== What is required ==
From the data below, please reproduce exactly everything from the line that contains "Click the inventory vertical scrollbar" down to the line that contains "Click the small", with both ends included.

== The data ==
-- -- --

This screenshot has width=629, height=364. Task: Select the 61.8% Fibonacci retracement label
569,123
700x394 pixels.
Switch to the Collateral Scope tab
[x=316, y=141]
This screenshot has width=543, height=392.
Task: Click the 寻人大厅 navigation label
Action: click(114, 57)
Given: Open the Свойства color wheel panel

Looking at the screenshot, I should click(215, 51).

-- -- --

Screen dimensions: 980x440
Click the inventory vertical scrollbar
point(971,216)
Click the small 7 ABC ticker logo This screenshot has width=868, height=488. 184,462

-- -- --

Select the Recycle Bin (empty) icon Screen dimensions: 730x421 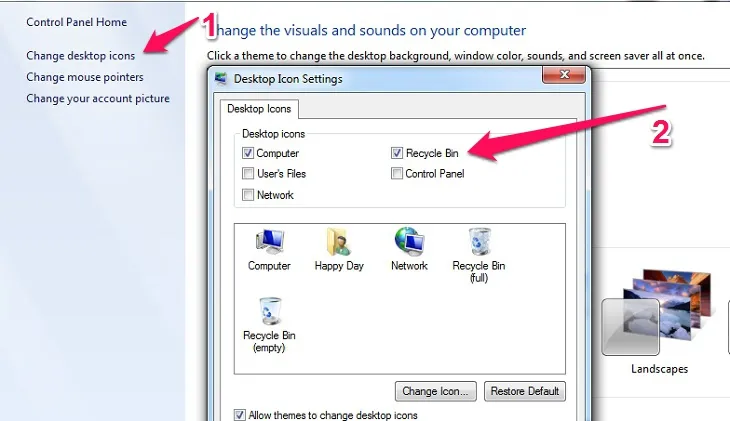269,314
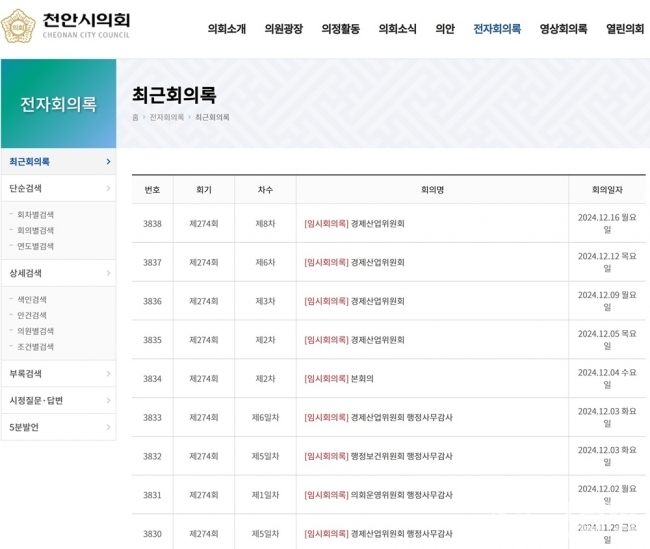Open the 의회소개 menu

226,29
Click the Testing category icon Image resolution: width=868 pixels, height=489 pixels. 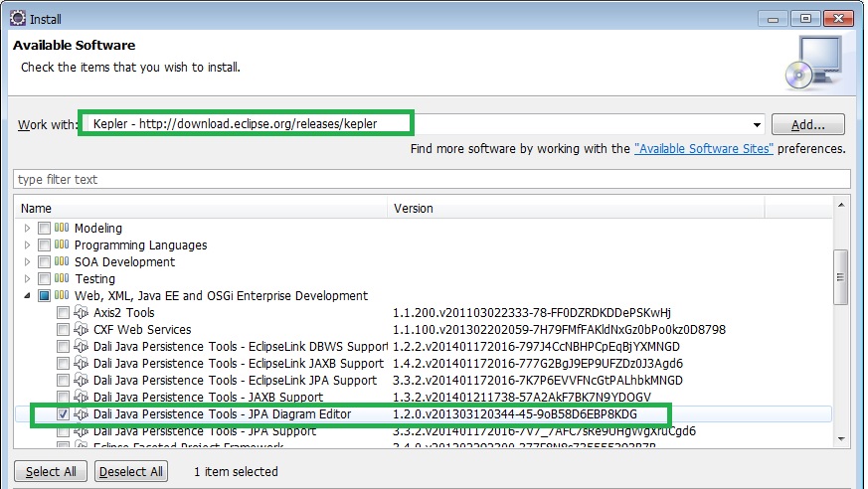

-- -- --

== Answer area ==
Click the inventory vertical scrollbar
point(971,216)
Click the small 7 ABC ticker logo This screenshot has width=868, height=488. 184,462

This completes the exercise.